» Excerpted data
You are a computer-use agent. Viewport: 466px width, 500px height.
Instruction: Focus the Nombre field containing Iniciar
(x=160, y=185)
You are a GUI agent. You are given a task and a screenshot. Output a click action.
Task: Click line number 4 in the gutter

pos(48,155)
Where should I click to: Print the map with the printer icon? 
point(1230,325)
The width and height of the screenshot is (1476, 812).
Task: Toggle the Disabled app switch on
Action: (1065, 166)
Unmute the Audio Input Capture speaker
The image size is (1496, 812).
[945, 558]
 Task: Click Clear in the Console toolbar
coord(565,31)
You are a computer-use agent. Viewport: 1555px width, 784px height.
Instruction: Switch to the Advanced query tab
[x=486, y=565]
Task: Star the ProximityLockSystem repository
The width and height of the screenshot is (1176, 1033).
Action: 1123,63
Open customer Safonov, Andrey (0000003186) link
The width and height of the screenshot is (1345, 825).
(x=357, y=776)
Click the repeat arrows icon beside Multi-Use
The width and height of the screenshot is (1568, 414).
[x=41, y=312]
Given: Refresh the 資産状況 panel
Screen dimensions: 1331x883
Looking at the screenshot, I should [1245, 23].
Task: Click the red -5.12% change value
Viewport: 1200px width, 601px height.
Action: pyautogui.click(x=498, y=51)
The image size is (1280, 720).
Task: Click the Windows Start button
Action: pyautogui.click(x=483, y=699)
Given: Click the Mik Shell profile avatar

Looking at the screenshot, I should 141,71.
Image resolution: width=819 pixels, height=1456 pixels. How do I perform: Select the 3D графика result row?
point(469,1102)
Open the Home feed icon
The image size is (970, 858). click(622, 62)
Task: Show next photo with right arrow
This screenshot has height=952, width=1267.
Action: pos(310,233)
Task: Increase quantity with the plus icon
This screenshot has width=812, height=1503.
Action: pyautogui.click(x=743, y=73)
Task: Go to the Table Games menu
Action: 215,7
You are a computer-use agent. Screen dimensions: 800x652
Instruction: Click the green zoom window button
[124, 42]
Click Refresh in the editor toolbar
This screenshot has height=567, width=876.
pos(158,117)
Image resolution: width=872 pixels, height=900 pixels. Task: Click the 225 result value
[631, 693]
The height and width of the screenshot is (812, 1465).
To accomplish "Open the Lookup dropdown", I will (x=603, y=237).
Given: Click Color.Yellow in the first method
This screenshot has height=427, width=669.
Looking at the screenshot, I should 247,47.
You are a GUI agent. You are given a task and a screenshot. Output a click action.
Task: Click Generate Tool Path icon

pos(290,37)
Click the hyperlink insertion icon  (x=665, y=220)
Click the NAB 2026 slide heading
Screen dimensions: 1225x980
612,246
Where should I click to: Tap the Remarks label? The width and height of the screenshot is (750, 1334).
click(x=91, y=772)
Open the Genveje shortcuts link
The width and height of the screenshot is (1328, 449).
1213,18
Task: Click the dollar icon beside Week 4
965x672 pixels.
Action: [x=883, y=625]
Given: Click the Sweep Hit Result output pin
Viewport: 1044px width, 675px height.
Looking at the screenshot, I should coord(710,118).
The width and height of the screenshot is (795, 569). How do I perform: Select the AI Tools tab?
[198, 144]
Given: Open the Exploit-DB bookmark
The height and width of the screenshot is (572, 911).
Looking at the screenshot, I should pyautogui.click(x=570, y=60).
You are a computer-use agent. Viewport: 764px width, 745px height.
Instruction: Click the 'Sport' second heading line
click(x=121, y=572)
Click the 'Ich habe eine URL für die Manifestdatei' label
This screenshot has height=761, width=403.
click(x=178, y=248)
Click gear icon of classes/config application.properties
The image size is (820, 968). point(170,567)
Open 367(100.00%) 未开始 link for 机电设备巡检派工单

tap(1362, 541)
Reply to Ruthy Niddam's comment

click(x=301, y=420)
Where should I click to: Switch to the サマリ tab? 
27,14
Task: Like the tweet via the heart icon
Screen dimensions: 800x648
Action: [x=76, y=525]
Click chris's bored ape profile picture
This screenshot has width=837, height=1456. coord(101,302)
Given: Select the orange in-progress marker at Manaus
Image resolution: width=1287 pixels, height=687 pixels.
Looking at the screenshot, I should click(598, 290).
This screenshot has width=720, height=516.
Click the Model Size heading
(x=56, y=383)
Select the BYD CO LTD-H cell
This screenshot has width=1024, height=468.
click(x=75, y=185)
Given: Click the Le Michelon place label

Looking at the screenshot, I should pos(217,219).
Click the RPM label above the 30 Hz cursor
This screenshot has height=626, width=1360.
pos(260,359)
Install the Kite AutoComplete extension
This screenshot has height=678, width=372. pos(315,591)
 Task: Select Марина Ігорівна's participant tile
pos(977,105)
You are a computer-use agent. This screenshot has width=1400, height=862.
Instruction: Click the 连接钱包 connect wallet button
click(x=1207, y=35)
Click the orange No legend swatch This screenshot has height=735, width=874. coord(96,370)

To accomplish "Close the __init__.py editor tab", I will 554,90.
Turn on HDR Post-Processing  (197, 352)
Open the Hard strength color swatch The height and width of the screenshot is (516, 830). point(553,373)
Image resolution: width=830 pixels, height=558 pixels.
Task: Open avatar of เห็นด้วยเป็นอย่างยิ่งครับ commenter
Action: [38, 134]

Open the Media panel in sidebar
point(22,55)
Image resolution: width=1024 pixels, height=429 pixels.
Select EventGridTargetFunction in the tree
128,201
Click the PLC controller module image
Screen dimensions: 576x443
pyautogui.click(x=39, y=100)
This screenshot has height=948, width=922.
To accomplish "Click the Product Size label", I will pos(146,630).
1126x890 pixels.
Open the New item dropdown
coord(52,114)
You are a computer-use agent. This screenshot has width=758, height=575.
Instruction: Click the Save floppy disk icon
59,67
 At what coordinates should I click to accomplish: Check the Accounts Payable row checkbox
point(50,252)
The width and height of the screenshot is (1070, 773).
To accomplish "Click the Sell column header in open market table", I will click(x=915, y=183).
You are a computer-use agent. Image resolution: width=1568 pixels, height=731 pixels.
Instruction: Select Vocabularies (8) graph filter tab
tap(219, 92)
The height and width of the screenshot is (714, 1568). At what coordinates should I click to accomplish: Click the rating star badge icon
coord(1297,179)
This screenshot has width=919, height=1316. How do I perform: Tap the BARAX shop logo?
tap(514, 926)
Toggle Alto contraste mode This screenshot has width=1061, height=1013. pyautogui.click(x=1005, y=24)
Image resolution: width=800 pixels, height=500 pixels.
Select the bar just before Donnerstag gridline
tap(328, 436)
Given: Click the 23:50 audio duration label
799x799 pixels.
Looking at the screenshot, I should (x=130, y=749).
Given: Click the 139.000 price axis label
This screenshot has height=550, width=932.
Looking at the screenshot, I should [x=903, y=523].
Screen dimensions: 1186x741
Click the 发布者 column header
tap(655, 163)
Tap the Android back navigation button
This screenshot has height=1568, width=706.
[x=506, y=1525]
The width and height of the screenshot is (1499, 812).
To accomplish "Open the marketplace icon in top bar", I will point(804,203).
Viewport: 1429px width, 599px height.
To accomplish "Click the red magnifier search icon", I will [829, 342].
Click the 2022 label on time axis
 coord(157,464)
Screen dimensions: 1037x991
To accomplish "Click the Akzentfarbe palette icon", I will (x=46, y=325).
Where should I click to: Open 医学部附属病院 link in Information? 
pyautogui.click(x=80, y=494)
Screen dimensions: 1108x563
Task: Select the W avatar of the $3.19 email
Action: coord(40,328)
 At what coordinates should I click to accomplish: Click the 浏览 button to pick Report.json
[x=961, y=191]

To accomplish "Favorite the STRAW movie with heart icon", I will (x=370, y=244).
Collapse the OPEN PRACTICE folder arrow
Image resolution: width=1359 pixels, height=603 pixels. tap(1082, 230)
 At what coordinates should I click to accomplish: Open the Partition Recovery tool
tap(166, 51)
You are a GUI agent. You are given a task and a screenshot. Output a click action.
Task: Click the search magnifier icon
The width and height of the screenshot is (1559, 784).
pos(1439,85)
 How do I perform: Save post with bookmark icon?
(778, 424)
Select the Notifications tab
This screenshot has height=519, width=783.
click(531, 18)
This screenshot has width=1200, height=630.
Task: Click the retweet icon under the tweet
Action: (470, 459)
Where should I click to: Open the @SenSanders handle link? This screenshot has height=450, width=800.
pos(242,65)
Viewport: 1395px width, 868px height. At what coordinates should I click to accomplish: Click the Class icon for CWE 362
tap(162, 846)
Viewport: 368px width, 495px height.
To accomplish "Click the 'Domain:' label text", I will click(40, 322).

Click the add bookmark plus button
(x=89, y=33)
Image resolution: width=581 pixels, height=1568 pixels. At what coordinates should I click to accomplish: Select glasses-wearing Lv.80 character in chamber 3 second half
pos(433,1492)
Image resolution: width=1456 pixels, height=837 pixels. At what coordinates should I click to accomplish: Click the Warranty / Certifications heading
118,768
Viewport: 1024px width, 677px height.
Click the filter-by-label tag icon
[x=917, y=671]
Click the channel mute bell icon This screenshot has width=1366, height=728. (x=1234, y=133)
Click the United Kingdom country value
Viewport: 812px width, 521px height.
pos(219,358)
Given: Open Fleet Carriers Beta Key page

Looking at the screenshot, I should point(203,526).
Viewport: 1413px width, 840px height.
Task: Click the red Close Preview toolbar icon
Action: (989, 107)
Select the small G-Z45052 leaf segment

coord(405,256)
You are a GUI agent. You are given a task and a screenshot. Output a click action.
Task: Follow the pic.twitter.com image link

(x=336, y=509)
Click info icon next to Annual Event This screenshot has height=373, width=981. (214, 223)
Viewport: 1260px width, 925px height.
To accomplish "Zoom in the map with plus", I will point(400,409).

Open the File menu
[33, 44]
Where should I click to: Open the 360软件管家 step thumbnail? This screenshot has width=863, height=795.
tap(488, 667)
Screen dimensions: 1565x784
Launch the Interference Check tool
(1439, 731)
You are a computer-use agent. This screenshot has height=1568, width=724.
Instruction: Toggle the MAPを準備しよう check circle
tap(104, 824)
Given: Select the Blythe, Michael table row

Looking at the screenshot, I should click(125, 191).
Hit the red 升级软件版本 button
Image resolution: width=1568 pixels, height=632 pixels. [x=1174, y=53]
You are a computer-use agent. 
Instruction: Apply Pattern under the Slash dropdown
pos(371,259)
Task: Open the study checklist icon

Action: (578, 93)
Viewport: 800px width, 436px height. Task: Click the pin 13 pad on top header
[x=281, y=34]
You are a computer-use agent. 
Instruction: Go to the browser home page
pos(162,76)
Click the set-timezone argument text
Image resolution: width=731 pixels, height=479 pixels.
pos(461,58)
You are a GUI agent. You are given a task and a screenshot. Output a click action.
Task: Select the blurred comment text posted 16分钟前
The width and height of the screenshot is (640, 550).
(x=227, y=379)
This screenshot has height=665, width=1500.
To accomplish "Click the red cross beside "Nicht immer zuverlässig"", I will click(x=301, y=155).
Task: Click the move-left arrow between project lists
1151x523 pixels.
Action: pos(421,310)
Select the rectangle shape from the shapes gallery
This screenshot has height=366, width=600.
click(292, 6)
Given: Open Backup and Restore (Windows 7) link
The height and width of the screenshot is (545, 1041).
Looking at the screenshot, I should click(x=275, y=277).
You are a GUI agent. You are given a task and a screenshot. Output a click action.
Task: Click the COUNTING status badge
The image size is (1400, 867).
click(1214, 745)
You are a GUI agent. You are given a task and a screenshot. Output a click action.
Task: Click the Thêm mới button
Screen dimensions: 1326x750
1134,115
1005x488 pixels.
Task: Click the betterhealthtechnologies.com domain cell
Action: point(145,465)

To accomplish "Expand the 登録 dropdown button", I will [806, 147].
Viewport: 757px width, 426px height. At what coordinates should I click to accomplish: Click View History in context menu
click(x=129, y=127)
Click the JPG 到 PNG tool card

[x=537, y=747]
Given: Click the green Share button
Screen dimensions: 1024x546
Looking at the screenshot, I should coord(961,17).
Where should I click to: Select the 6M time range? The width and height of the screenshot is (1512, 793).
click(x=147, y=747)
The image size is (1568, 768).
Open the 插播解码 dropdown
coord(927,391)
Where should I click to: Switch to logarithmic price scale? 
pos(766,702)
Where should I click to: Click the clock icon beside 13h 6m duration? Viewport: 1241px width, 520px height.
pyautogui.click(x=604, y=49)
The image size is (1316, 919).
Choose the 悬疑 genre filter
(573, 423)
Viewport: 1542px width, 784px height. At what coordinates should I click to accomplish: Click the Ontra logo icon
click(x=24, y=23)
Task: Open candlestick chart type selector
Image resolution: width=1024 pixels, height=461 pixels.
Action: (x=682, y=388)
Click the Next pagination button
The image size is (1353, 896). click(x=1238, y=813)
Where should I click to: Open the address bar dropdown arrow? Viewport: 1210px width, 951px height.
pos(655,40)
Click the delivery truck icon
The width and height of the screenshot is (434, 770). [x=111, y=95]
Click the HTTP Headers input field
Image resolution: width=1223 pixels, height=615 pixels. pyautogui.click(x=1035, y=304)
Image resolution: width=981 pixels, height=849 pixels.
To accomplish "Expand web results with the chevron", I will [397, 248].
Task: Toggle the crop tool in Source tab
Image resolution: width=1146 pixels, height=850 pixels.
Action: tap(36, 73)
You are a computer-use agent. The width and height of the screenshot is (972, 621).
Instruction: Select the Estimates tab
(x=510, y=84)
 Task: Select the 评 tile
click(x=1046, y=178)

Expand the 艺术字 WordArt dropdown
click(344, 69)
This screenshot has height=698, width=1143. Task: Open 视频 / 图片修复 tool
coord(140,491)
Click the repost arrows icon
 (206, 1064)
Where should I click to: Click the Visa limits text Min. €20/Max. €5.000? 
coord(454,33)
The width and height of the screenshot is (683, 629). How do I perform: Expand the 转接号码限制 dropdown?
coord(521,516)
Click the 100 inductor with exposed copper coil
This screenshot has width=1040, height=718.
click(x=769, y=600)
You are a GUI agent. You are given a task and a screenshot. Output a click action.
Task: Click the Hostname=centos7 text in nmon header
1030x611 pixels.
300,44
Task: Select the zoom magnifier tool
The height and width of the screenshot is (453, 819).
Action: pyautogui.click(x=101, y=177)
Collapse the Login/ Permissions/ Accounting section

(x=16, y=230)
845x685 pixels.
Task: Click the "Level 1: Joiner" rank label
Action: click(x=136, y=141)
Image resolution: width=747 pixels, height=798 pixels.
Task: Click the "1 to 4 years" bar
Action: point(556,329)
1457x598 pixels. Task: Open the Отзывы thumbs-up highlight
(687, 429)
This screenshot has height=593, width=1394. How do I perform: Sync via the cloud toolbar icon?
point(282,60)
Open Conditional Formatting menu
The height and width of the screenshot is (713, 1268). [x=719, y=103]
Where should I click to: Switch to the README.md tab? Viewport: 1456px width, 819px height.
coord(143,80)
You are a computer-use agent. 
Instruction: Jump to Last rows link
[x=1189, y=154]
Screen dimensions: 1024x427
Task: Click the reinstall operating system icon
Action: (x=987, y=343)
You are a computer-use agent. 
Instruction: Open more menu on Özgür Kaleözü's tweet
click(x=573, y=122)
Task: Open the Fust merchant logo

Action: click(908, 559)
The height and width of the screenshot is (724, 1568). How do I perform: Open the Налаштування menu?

» Task
Look in the material above for the line with "The width and height of the screenshot is (1176, 1033)." and the line with "Click the repeat arrows icon beside Multi-Use", and transcribe exactly those lines and all lines between them, nothing more.

» Finished exercise
The width and height of the screenshot is (1176, 1033).
Action: 1123,63
Open customer Safonov, Andrey (0000003186) link
The width and height of the screenshot is (1345, 825).
(x=357, y=776)
Click the repeat arrows icon beside Multi-Use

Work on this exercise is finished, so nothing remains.